Minnesota State Colleges Plan to Offer One-Fourth of Credits Online by 2015

In hopes of saving tax dollars and reaching more students, state leaders in Minnesota say they plan to offer a substantially higher percentage of their courses online in the next seven years.

Tim Pawlenty, the state’s governor, and David Olson, the chairman of the Board of Trustees for the Minnesota State Colleges and Universities, held a series of press events today announcing their intention to offer 25 percent of college credits online by 2015.

Only about 9 percent of course credits delivered during the past academic year were received through online education.

As part of the plan, high school students who earn the state’s ACHIEVE scholarship will be given a $150 bonus if they complete an online course while in high school.

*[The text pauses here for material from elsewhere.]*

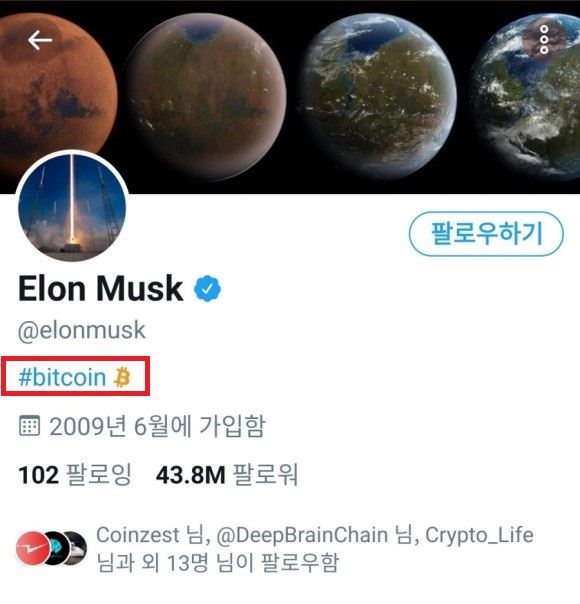This screenshot has width=580, height=604.
Task: View the 102 팔로잉 following list
Action: [75, 475]
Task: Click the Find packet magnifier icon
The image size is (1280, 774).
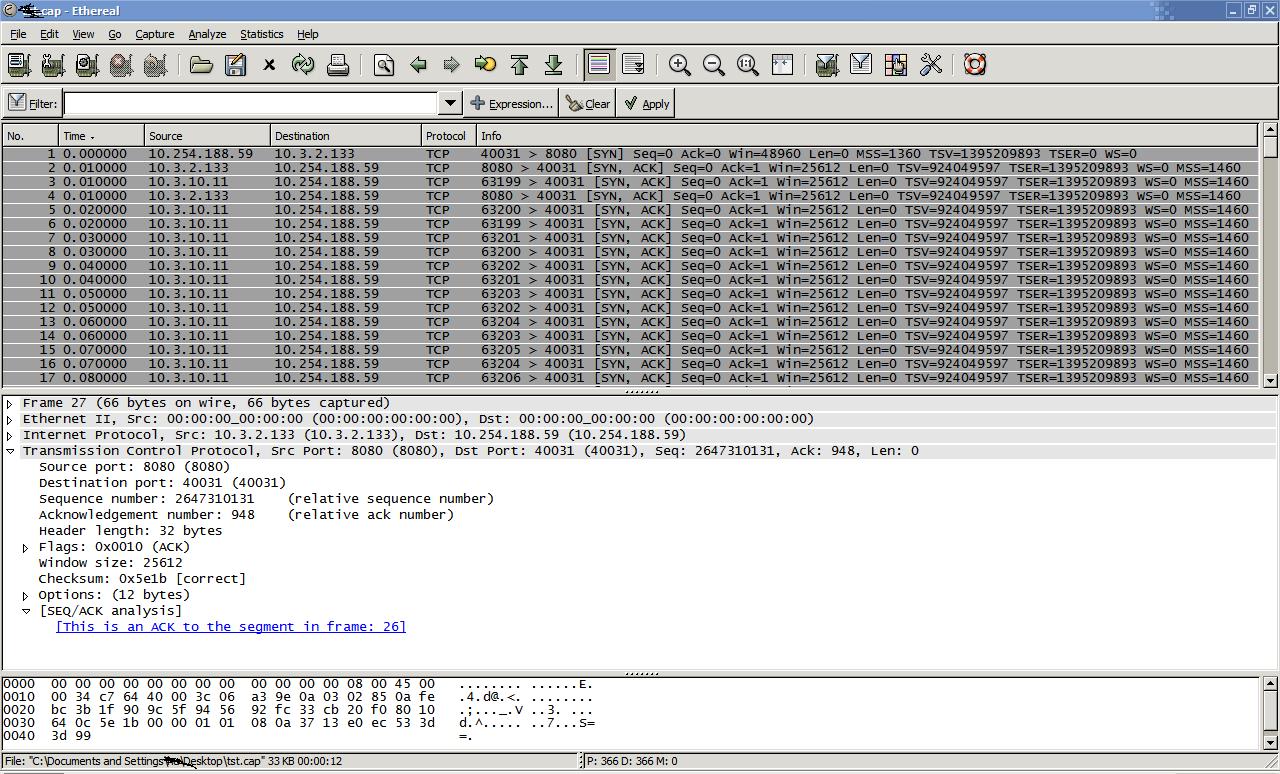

A. Frank Mayadas, president of the Sloan Consortium, a group of colleges that offer instruction online, says he’s never heard of state leaders at such a high level making this kind of pledge to increase the amount of online teaching. But he said several other states are already moving in that direction. And he predicts that more will soon follow Minnesota’s lead.

“All you have to do is read the paper and you see all the budget cuts for these guys,” said Mr. Mayadas. “While online is not hugely cheaper, it is cheaper.”

A study released this month by the Alfred P. Sloan Foundation found that enrollment in online courses increased 12 percent in 2007 over the previous year. —Jeffrey R. Young

Posted on Thursday November 20, 2008 | Permalink |

Comments

  1. Minnesota is clearly a more enlightened state and more interested in Education generally then propping up institutions lacking outside the box thinking. Way to go! My school – UT-Austin offers no degrees (well one – take a tech product to market master’s degree (basically)) online.

    — Phillip    Nov 20, 05:25 PM    #

  2. On-line education is an appropriate choice for a relatively small number of students. Most students require (and desire) face to face interaction with other students and their instructors to get the most out of their classes. On-line may save money in the short run, but if the result is poorly equipped workers in the long run, what have we really saved?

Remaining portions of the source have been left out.